While the program is still in progress, the team has already achieved a significant and noteworthy transformation. Hundreds of employees have already been trained in the new ways of working and, as a result, the CAAS is now employing new processes designed to proactively work with key stakeholders to anticipate the needs of the organization through newly embedded skills such as demand and operations planning. The program has also delivered a new matrix-oriented organizational design that has assisted the organization to achieve a higher degree of disciplined task planning and resource management. A new Chief Operating Officer oversees a board focused on strategy, service offerings, quality and performance improvements, and new client facing relationship managers have brought renewed focus on customers’ needs and priorities. The CAAS team has begun to actively prioritize projects in discussion with their customers to: ensure the efficient use of resources; drive enhanced productivity; and more effectively deploy its people. The function has also gained clarity as to the most appropriate analytical tools for each program and is allocating resources more flexibly to respond to changes in demand. Recent work and advice, provided by CAAS, has enabled MoD to achieve better value from its contracts, secure more realistic expenditure plans, and allowed them to start managing its equipment and support procurement program in a way that ensures the department stays within budget. MoD’s leadership is increasingly well informed and more capable of identifying and mitigating risks through better forecasting and analytical insight.

Lessons learned

Working with the MoD’s CAAS team, KPMG identified five key priorities that are essential in helping ensure cost assurance functions are operating to a high level of efficiency and effectiveness. And while each is important in its own right, only coordinated focus on each priority can enable organizations to achieve sustainable success. The five priorities are:

  • Developing a baseline: Goals, priorities and achievements can only be properly measured and assessed if baselines are established early in the project lifecycle. And while there are many types of baselines that can add value, cost assurance teams would be wise to ensure the priority is placed on developing those related to project requirements.

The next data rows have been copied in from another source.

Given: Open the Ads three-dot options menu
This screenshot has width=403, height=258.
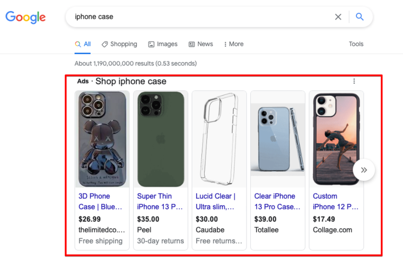Looking at the screenshot, I should point(354,81).
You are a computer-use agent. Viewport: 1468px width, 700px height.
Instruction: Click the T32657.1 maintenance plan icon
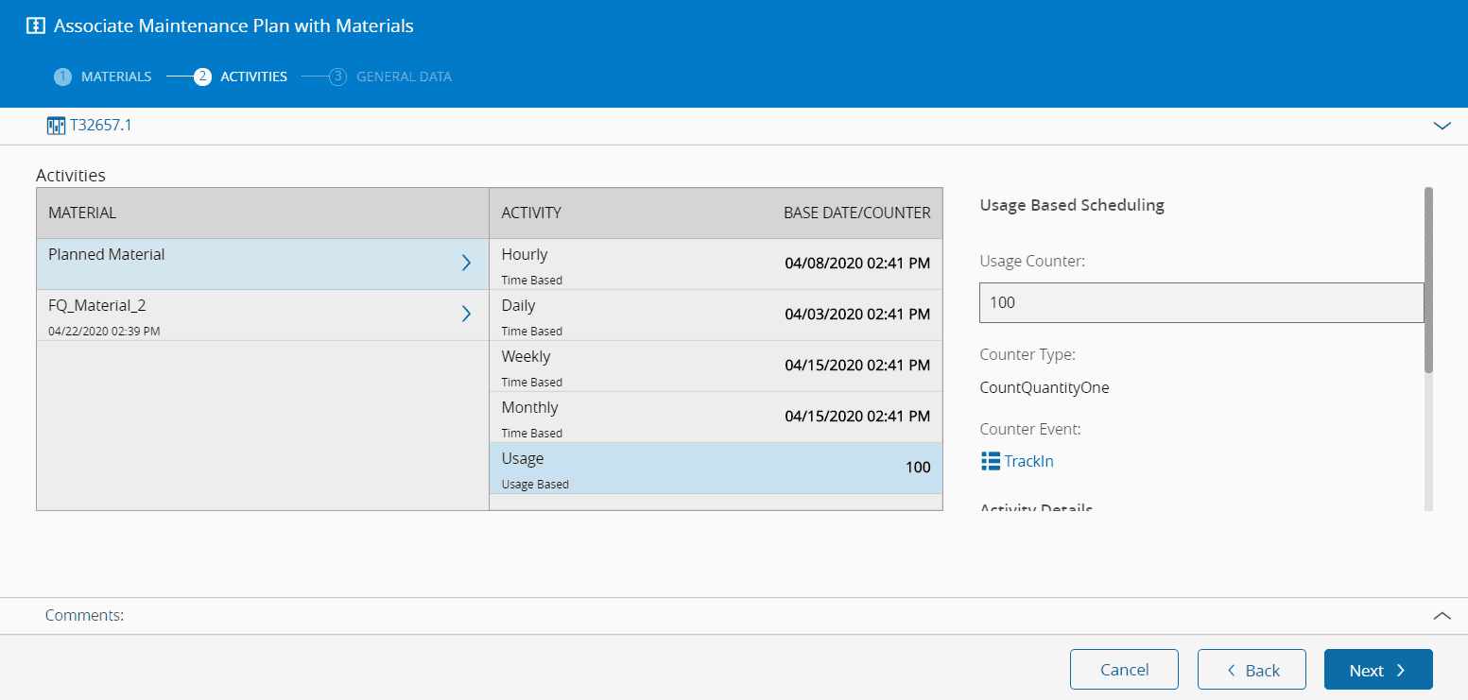pyautogui.click(x=56, y=125)
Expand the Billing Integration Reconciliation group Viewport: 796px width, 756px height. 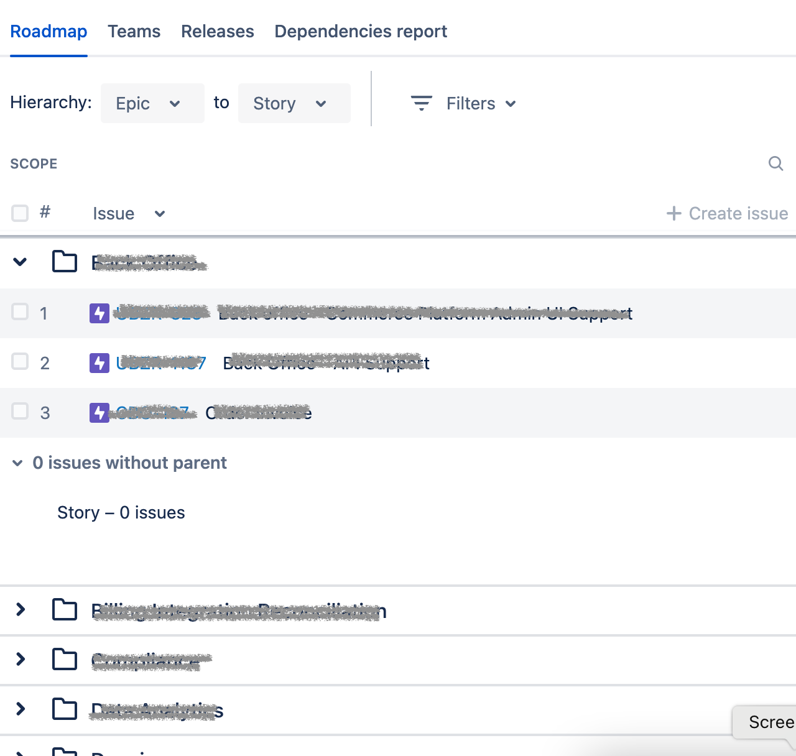coord(19,610)
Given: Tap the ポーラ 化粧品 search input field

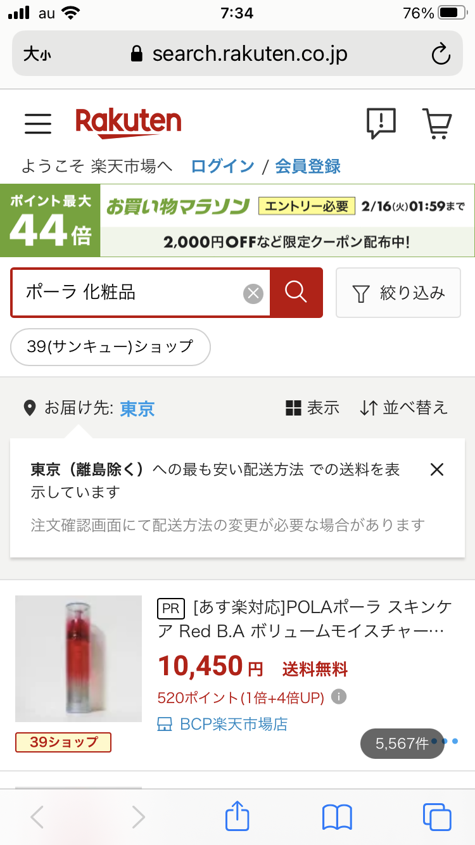Looking at the screenshot, I should (127, 293).
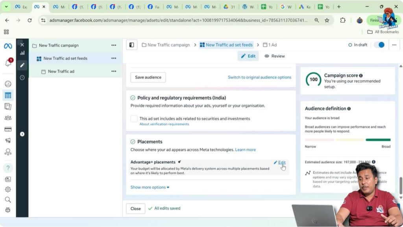Open Switch to original audience options link
403x227 pixels.
pos(259,77)
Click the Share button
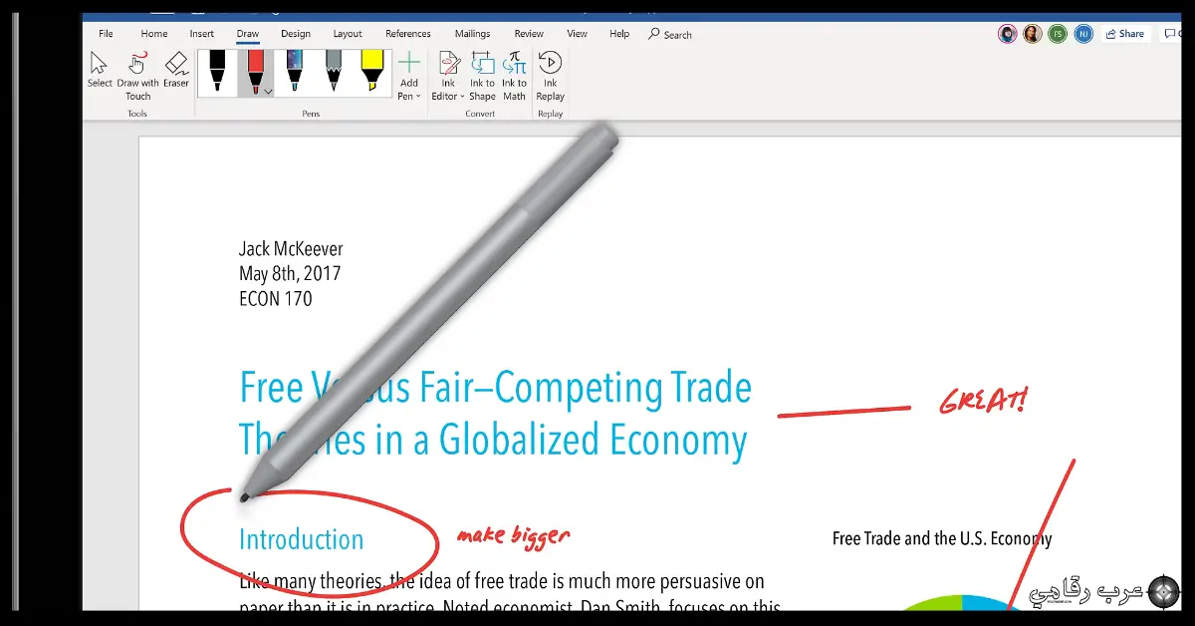This screenshot has height=626, width=1195. 1125,34
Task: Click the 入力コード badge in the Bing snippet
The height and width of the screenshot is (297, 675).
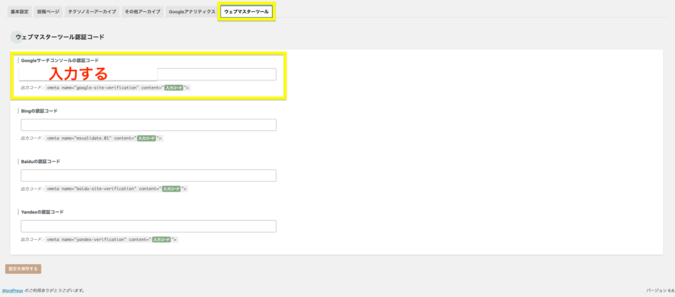Action: [x=146, y=138]

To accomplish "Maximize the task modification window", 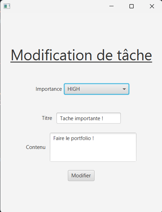I will (132, 6).

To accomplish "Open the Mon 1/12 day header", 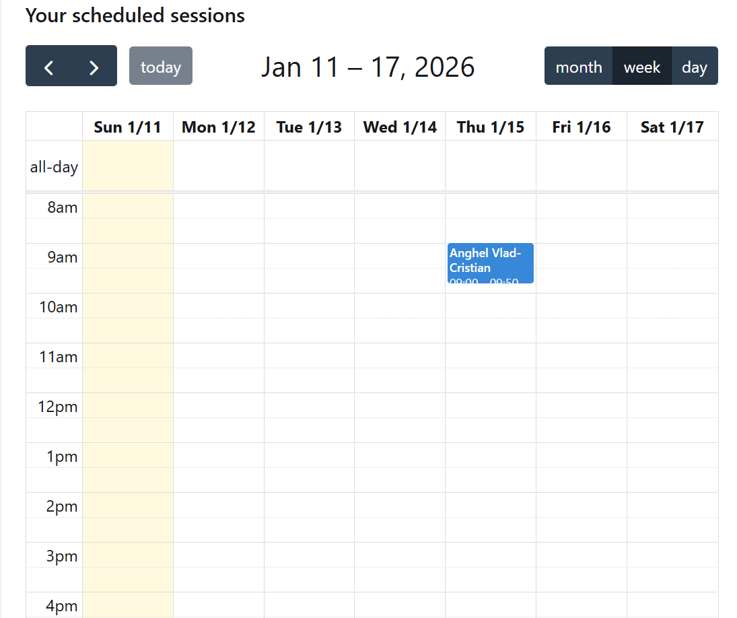I will pos(219,127).
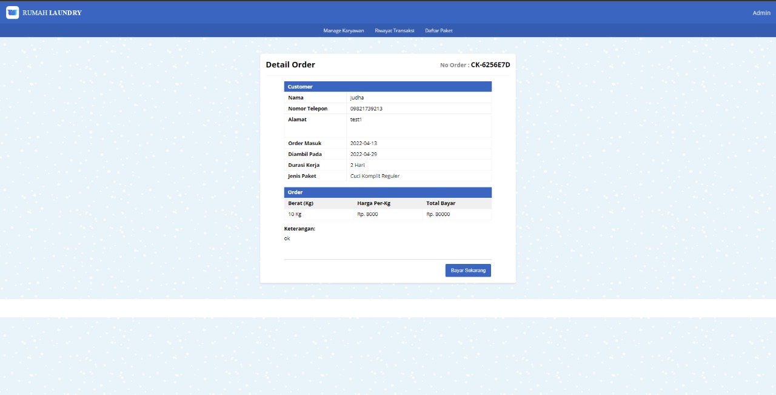Click the Customer section header
Viewport: 776px width, 395px height.
300,86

  • Standardizing tools: Particularly in large and complex defense organizations, creating and formalizing a standard set of tools is a critical requirement for ensuring that results are reported as consistently and with as little variation as possible. 

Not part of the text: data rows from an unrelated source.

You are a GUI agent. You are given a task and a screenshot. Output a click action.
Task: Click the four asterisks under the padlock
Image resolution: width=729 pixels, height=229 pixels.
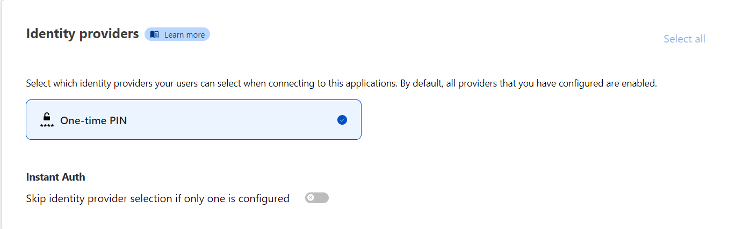47,126
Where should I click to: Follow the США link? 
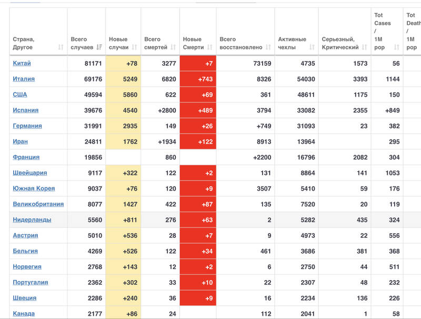[20, 95]

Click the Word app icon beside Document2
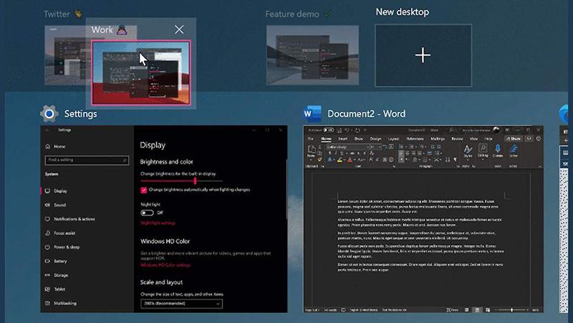312,113
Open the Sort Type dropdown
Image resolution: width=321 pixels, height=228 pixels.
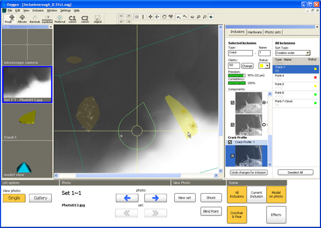pos(308,53)
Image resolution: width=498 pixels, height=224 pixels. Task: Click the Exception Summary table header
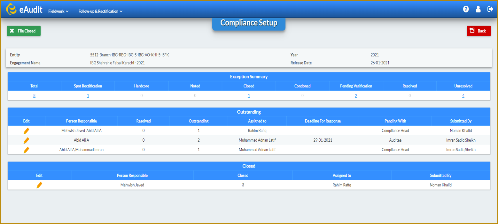pos(249,77)
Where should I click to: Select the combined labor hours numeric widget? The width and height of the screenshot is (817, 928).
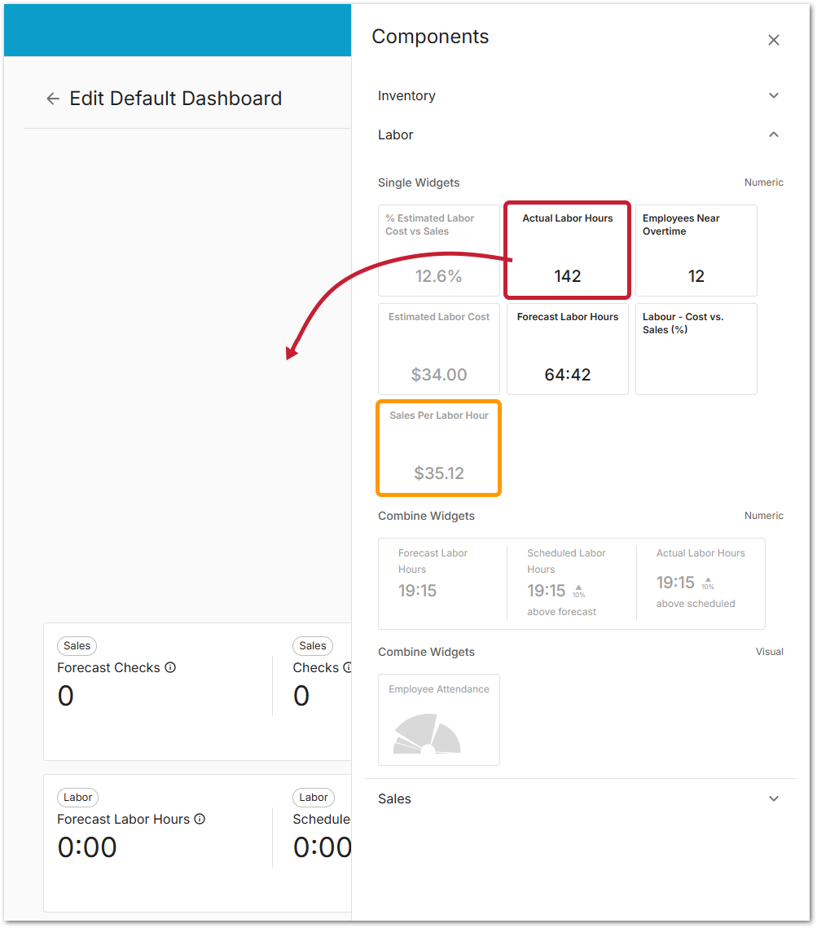point(571,583)
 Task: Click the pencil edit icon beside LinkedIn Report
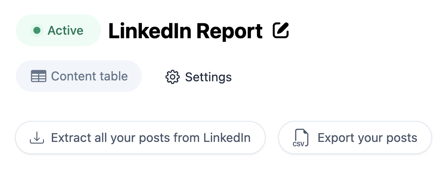point(281,30)
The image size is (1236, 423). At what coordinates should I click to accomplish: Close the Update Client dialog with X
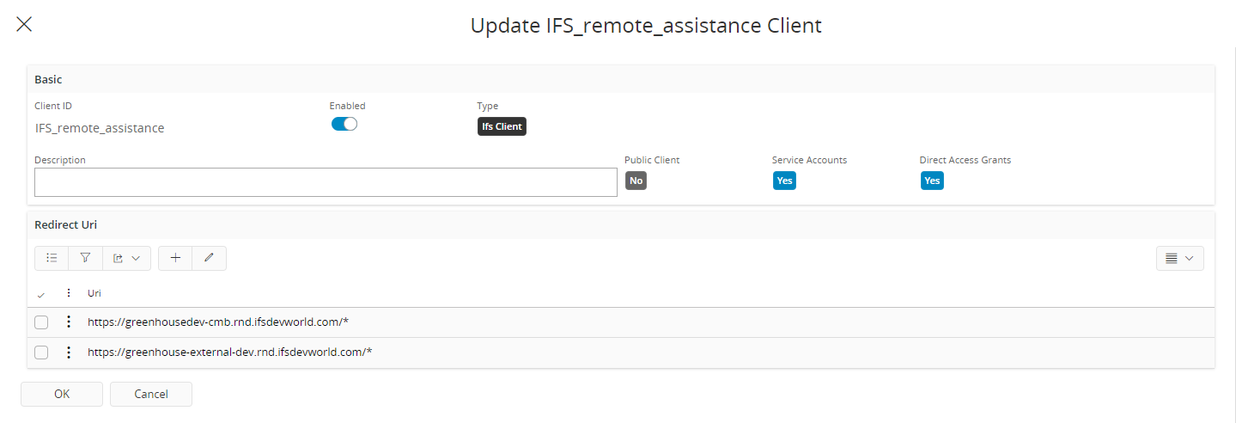point(24,24)
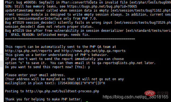
Task: Open the bugs.php.net bug 70005 URL
Action: [102, 6]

  • Focusing on employee capability: Matching employee skills against the requirements of individual roles is essential to ensuring that the cost assurance team is used most effectively. In many cases, this may require ‘up-skilling’ and competency building to establish and develop the most appropriate skills for the job.
  • Ensuring independence: Ideally, cost assurance functions should be provided with sufficient independence from the broader organization in order to eliminate the potential for pressure to be placed on the cost assurance professionals. This is especially true in the defense industry where there is a tendency to defer to the demands of those of superior rank.
  • Securing investment: Re-engineering business processes can often be time consuming and costly. But given the longterm benefits that can be gained from effective and efficient cost assurance, organizations must ensure that appropriate budget and resources are secured to see the project through to completion.